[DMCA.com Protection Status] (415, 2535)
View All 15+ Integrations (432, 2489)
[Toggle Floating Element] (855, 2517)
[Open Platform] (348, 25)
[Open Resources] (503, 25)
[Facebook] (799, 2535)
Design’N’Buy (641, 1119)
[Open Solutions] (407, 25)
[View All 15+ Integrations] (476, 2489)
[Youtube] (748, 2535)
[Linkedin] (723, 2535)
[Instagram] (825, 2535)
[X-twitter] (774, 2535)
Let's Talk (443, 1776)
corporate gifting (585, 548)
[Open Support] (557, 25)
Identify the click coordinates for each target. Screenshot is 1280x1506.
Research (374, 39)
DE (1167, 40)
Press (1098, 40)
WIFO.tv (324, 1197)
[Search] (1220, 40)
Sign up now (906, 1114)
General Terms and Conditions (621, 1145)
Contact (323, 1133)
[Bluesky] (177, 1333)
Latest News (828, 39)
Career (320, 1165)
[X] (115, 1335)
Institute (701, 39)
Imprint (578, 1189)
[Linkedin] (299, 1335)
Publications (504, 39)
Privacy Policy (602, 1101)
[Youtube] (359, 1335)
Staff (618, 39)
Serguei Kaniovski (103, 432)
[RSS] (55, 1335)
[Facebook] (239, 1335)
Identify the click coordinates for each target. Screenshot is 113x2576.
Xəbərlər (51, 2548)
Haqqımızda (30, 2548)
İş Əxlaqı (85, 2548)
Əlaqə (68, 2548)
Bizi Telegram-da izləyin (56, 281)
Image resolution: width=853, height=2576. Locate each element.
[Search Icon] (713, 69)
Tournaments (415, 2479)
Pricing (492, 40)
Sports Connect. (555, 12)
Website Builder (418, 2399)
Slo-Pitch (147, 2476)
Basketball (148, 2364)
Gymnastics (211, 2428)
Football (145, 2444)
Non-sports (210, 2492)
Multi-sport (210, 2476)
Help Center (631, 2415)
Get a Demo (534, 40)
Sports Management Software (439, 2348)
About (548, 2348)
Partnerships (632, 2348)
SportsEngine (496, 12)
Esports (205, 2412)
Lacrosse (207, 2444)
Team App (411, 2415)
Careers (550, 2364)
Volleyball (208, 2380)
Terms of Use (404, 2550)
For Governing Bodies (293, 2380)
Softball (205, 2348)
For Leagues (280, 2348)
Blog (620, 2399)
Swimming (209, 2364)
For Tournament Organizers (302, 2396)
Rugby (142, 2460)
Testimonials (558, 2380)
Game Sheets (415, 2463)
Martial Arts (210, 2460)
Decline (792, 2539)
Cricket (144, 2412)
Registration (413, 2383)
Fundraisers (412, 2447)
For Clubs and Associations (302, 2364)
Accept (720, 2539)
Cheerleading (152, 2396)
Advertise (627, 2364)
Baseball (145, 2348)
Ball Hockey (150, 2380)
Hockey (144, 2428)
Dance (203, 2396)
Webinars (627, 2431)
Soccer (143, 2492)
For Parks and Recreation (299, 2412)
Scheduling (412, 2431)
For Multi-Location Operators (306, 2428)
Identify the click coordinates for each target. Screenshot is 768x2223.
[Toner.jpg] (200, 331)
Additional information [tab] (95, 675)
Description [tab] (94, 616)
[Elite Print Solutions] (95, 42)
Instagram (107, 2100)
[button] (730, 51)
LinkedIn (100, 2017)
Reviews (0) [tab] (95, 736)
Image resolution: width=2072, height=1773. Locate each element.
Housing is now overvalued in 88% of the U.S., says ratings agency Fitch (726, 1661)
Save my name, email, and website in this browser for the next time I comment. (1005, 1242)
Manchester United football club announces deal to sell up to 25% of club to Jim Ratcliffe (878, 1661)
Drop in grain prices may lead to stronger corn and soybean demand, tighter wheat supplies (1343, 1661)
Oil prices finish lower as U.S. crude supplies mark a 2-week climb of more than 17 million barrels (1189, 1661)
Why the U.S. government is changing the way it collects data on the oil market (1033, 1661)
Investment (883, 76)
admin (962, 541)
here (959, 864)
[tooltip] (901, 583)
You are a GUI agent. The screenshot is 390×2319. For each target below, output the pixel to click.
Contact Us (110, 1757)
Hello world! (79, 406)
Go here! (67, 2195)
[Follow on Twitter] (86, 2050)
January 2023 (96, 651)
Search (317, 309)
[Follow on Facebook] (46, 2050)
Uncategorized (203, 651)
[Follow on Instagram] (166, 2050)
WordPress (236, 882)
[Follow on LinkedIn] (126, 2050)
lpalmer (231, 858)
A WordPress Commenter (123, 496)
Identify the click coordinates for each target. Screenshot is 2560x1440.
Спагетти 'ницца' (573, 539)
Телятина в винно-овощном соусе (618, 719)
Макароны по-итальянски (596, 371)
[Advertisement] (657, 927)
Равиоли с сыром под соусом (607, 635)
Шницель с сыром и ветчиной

WHAT YOU SHOULD DO: Everything starting at the line containing "[Bluesky] (177, 1333)" and ending at the line containing "[Facebook] (239, 1335)" in the records above should be repeated exactly, and only that.

THE COMPLETED TASK:
[Bluesky] (177, 1333)
Latest News (828, 39)
Career (320, 1165)
[X] (115, 1335)
Institute (701, 39)
Imprint (578, 1189)
[Linkedin] (299, 1335)
Publications (504, 39)
Privacy Policy (602, 1101)
[Youtube] (359, 1335)
Staff (618, 39)
Serguei Kaniovski (103, 432)
[RSS] (55, 1335)
[Facebook] (239, 1335)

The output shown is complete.